そして何より、俺がナナのことが好きだから。
だから今まで一歩踏み出せなかったけど。
勇気を出して告白出来なかったけど。
ロマンチックの欠片もない公園だけど思い出がたくさん詰まっているこの公園でーーー
ポケットの中の箱にそっと触れる。
その中には必死にバイトして買った指輪がある。
ちょっと無理して買ったから財布はすっからかんだけど、自分の思いをたっぷりこめて選んだシンプルな金の指輪。
そして今日、この指輪でーーー
ーーーナナにプロポーズをする。
俺はポケットの中の箱をゆっくりと時間をかけて取り出すと、そのままゆっくりと時間をかけてナナに渡した。
心臓がバクバクする。
もう胸が口から飛び出てしまいそうだ。
「あのさ……お、おれと……」
覚悟を決めたはずなのに、身体が震えて続きの声が出せない。
足は竦んで手足からは汗が吹き出る。
目を合わせようにも顔はあげられず、気持ちは押しては引く波のように揺れ動くだけだ。
でも俺はここではっきりしないともう戻れない。そう思ったからこうして二人きりでここに来たんだ。
深呼吸。深呼吸。深呼吸。
沈黙の中で俺とナナの吐く息の音だけが耳に入ってくる。
大丈夫。俺は大丈夫。
駄目で元々なんだからきっと大丈夫だ。
俺は意を決したように目を見開くと、ナナを真正面から見据えながらその綺麗な瞳に告げた。
(結婚してくれ……。あれ?)
おかしい。声が出ない。
しかも、身体がなんだか……熱い。
俺は自分の手を恐る恐る見ると、なんと俺の身体中の毛穴という毛穴から真っ白な光が輝きだしていた。
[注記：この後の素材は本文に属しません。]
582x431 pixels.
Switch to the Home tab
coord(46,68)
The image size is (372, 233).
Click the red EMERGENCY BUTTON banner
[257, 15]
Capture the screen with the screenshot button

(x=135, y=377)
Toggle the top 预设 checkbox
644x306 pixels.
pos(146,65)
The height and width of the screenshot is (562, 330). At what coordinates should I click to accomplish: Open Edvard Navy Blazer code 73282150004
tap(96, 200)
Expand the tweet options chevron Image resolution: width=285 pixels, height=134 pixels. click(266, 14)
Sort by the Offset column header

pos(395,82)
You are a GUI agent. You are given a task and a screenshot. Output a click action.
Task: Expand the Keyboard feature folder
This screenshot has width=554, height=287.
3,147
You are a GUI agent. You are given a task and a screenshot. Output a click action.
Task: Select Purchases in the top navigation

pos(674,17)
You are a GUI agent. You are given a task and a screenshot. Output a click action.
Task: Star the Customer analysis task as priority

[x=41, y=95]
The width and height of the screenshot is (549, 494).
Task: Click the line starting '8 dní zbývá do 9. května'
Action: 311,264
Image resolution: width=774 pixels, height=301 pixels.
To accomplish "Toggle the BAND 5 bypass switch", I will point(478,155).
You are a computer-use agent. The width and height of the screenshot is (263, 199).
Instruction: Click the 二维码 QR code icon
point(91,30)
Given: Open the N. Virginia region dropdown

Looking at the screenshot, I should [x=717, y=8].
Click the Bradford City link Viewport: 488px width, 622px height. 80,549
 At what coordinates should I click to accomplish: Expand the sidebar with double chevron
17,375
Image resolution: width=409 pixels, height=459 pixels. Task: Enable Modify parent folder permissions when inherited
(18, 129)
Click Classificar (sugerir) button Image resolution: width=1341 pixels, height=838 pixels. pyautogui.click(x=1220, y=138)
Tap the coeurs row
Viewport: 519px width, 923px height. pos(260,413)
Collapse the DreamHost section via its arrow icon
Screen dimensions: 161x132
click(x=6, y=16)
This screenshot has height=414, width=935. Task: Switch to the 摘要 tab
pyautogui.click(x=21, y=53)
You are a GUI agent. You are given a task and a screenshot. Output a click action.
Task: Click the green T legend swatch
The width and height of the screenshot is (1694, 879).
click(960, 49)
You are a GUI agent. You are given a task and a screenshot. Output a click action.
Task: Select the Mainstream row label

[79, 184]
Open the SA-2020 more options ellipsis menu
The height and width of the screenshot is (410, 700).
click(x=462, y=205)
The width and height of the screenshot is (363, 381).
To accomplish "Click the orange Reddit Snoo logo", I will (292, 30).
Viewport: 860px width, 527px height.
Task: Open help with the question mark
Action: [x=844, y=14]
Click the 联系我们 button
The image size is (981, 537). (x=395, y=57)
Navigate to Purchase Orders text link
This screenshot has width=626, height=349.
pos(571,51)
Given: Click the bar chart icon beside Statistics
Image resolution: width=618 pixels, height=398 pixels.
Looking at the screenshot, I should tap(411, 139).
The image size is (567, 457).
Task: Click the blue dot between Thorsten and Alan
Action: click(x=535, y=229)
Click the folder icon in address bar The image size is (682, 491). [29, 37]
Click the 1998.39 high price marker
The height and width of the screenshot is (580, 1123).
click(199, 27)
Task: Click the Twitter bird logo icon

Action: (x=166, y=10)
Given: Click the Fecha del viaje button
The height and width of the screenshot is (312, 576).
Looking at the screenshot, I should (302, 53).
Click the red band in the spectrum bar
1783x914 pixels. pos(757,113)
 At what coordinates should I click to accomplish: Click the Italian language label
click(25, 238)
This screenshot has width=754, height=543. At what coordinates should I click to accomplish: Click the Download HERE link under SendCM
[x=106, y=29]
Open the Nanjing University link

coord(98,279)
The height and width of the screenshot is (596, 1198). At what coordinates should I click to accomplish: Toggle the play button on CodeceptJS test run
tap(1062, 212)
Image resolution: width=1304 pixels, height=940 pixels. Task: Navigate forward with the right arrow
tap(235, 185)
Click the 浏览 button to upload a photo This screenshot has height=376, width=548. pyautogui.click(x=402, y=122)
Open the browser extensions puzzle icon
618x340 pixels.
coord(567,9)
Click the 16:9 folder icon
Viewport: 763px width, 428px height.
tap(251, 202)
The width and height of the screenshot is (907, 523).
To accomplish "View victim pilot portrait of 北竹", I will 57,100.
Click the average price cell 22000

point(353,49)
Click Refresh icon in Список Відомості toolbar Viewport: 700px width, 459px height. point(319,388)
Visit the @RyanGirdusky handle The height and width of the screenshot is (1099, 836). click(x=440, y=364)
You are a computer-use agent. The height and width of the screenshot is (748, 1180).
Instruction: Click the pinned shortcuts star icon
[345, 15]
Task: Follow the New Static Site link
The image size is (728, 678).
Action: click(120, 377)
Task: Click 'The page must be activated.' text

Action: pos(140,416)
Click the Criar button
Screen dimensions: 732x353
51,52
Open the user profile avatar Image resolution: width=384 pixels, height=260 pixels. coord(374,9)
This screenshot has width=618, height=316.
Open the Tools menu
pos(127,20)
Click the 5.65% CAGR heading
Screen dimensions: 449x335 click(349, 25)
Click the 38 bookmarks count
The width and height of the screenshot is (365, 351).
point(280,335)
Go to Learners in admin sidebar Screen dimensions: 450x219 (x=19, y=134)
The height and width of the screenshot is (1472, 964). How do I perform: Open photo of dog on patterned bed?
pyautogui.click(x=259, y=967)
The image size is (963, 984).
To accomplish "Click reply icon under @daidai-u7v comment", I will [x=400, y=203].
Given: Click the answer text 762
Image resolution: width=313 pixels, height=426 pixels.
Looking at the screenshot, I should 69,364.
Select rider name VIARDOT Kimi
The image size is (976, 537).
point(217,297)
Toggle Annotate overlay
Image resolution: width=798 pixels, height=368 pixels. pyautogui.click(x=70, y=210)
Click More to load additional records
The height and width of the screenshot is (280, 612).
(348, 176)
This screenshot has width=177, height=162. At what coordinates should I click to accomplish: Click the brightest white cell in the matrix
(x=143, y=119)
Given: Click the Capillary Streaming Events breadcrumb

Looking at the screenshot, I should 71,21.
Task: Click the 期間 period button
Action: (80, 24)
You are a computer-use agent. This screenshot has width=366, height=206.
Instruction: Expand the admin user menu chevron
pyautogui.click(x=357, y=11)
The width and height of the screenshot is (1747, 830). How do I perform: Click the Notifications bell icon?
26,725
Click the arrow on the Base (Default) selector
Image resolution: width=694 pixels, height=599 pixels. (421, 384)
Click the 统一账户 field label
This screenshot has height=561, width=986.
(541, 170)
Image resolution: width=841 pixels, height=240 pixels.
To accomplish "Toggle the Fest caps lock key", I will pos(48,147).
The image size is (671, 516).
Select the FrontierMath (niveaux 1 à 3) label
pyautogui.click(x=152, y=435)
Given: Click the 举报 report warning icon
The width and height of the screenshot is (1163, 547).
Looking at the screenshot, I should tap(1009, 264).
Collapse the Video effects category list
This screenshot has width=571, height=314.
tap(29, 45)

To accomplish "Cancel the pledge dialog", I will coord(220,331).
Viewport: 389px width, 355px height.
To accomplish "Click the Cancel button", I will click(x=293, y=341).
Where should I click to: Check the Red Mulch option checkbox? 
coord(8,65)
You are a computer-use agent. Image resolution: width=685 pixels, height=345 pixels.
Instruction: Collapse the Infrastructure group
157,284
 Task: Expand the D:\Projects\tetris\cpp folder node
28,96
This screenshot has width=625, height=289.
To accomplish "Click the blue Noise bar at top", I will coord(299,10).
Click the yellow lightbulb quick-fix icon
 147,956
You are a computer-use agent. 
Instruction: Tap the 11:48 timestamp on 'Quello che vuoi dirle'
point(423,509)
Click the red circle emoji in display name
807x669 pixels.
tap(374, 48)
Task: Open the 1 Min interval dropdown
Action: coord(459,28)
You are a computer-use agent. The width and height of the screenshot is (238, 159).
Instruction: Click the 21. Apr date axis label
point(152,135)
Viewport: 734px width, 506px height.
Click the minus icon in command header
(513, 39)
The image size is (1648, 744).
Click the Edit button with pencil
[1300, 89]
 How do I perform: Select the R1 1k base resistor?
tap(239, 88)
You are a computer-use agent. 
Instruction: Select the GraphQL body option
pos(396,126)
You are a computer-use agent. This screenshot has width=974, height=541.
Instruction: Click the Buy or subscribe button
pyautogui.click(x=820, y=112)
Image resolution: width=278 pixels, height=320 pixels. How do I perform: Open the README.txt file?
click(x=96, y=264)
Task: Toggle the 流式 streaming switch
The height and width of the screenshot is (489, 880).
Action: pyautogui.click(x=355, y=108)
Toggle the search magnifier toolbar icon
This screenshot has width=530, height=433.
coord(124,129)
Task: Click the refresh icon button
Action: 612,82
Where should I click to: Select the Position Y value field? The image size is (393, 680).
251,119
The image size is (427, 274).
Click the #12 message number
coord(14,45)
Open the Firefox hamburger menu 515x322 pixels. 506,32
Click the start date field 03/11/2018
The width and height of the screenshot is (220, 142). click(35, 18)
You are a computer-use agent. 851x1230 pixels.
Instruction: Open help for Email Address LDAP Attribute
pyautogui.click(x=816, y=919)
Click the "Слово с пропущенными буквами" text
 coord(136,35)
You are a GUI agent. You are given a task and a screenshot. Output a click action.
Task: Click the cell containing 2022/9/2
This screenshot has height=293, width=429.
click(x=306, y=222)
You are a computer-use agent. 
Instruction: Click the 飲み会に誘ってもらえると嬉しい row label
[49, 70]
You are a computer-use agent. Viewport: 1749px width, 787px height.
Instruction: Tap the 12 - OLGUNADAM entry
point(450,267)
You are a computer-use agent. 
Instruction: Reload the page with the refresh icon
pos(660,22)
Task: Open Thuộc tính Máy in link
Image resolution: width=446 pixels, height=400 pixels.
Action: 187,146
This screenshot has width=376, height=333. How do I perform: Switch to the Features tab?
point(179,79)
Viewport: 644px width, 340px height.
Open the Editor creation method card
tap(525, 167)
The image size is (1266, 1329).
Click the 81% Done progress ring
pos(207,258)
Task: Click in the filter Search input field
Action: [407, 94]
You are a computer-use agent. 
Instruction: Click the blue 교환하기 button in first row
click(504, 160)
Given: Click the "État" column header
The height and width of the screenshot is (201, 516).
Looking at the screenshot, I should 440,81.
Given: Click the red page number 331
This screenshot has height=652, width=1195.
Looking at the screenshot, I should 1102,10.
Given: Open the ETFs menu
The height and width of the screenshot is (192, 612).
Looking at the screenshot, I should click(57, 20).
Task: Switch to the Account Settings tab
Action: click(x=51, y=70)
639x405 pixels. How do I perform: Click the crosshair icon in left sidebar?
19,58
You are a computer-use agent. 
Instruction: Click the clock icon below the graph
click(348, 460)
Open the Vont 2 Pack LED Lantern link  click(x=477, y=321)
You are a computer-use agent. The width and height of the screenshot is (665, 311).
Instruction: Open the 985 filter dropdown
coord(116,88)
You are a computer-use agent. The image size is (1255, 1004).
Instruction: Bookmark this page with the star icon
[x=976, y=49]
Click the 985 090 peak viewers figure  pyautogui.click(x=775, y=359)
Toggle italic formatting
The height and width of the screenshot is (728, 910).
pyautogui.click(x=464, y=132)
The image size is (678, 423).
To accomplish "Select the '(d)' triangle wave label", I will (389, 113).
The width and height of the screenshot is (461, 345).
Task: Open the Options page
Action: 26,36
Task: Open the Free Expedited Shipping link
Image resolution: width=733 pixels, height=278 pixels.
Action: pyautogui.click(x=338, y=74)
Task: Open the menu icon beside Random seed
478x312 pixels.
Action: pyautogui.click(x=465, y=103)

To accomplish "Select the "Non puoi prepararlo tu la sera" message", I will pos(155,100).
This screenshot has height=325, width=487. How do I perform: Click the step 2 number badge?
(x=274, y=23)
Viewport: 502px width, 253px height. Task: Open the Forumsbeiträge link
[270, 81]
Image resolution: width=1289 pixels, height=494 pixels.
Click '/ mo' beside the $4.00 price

いや、この場合、身体全体に白い光が突き刺さっていると考えた方がいいかもしれない。
まずい、と思った矢先。
視界がいきなり反転したかと思うと周りの景色がグルグルと回転しだした。
何かに吸い取られてゆく、不思議な感覚。
この世界から消えると、思った途端、俺はこの世界から抜き出された。
消える瞬間の最後に見たのは困惑顔で俺を見つめているナナの姿だった。